• [Reading text]:
☆ ☆ ☆ ☆

Programmable Devices
CPLDs, FPGAs, SoC FPGAs, Configuration, and Transceivers
20707 Discussions

multiplication of two 14bits number

Altera_Forum
Honored Contributor II
1,382 Views

Hi, 

 

i need to multiply two numbers of 14 bits and the result should have the same number of bits, how can i do this?
0 Kudos
4 Replies
Altera_Forum
Honored Contributor II
455 Views

 

--- Quote Start ---  

 

i need to multiply two numbers of 14 bits and the result should have the same number of bits, how can i do this? 

--- Quote End ---  

What is your 14-bit number representation? Is it a fractional integer, is it signed, is it unsigned? 

 

You would multiply the two 14-bit numbers and get a 28-bit result. You would then decide which 14-bits to keep. If you discard most-significant-bits, then for numbers that fall outside that range, you need to decide whether to saturate numbers to the most positive or negative 14-bit value. For discarded least-significant-bits, you need to determine how you want to round the number. For a discussion on that, see this thread: 

 

http://www.alteraforum.com/forum/showthread.php?t=29931 

 

Cheers, 

Dave
0 Kudos
Altera_Forum
Honored Contributor II
455 Views

The problem isn't particularly related to FPGA arithmetic and signal processing. I suggest to clarify the intended behaviour by utilizing pencil, paper and a pocket calculator.

☆ ☆ ☆ ☆

• [Excerpted data]:
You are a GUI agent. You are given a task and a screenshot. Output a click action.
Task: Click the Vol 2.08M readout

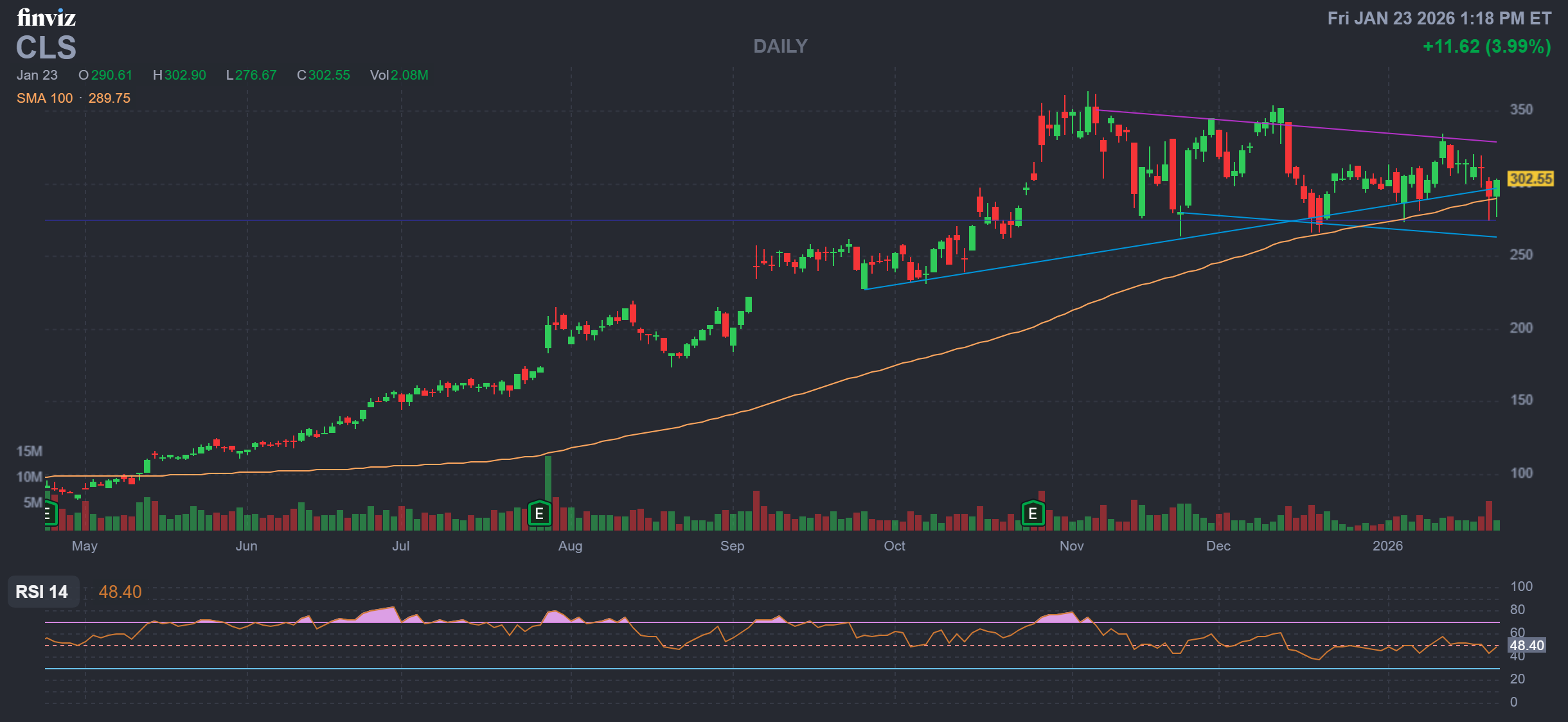pos(399,75)
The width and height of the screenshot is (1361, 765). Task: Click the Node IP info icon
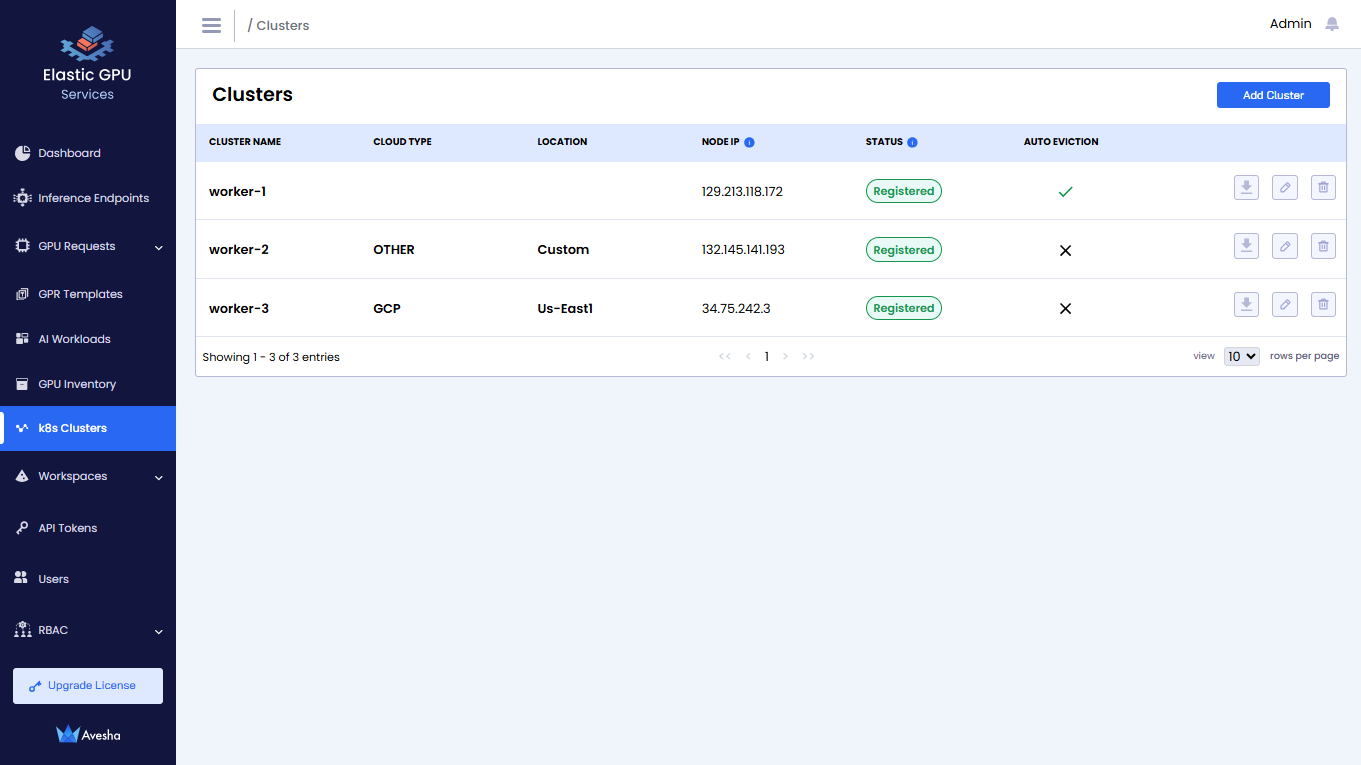[749, 142]
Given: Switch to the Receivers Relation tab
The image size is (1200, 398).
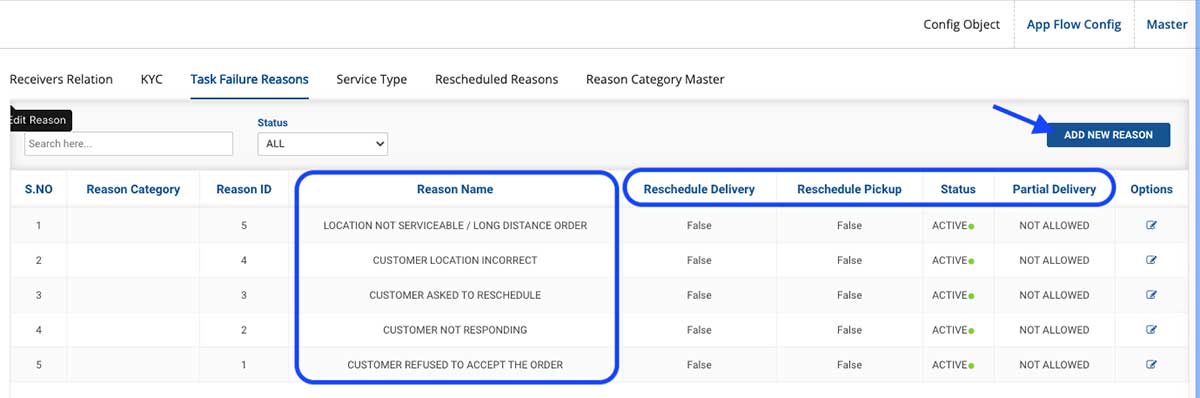Looking at the screenshot, I should (x=61, y=79).
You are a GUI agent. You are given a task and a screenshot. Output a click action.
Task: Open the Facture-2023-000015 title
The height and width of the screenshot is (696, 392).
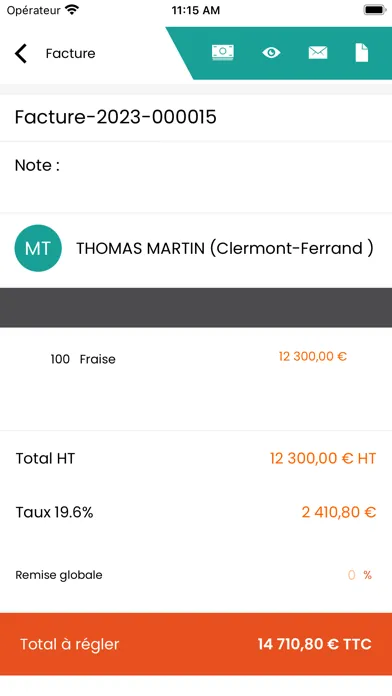(115, 117)
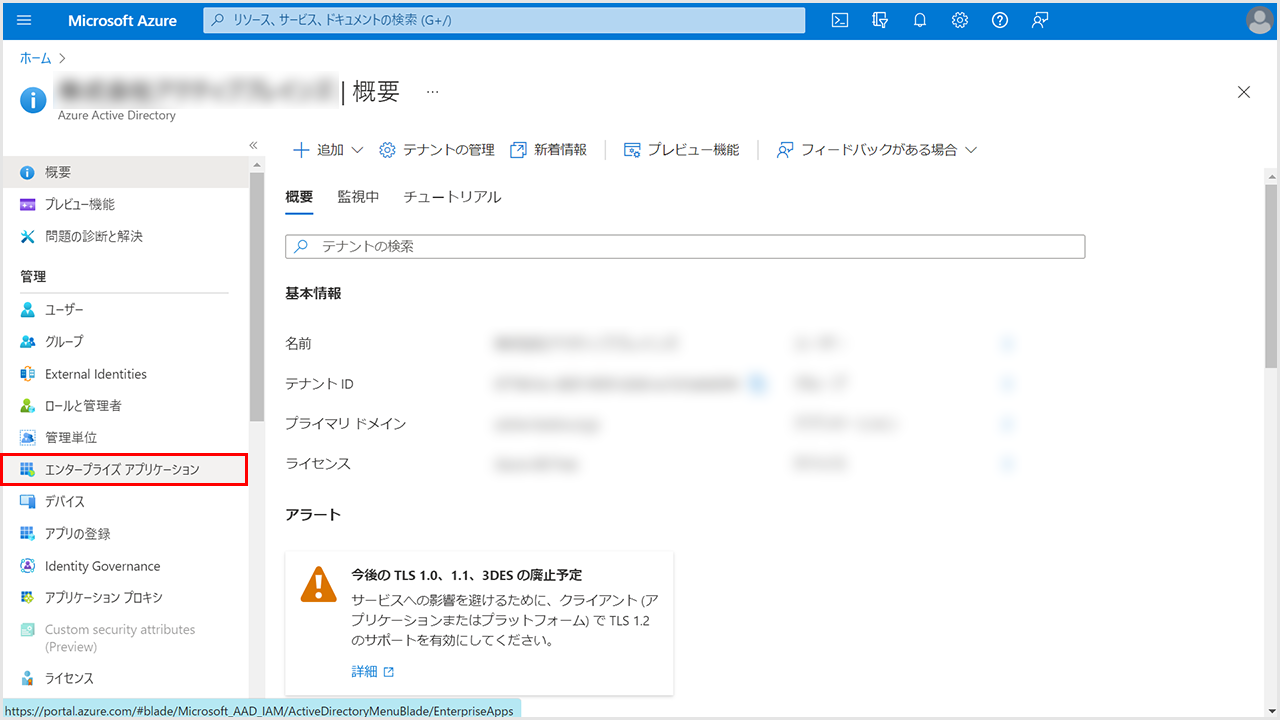The width and height of the screenshot is (1280, 720).
Task: Open the settings gear in header
Action: (x=960, y=20)
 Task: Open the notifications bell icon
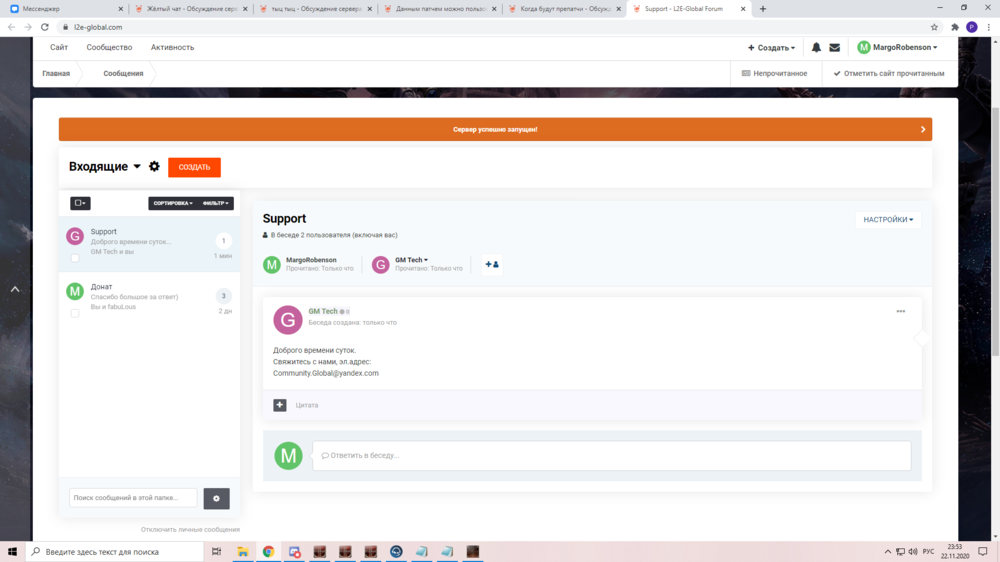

☆ ☆ ☆ ☆

• [The tasks]:
a) Copy word for word the part of the forum thread on 14-bit multiplication starting with "--- Quote Start" and going on through "is it unsigned?".
b) Translate into Spanish this sentence from the forum thread on 14-bit multiplication: "You would multiply the two 14-bit numbers and get a 28-bit result."
c) Do these statements agree with the forum thread on 14-bit multiplication? For each, answer yes or no and quote the words of the thread that decide it. (i) Multiplying two 14-bit numbers gives a 28-bit result. (ii) The person asking wants the result to have more bits than the two inputs. (iii) The last reply recommends working the problem out with pencil, paper and a pocket calculator.
The records have no connection to the forum thread on 14-bit multiplication.

• [Outputs for the tasks]:
a)
--- Quote Start ---  

 

i need to multiply two numbers of 14 bits and the result should have the same number of bits, how can i do this? 

--- Quote End ---  

What is your 14-bit number representation? Is it a fractional integer, is it signed, is it unsigned?

b) Multiplicarías los dos números de 14 bits y obtendrías un resultado de 28 bits.

c)
(i) Yes: "You would multiply the two 14-bit numbers and get a 28-bit result."
(ii) No: "the result should have the same number of bits"
(iii) Yes: "I suggest to clarify the intended behaviour by utilizing pencil, paper and a pocket calculator."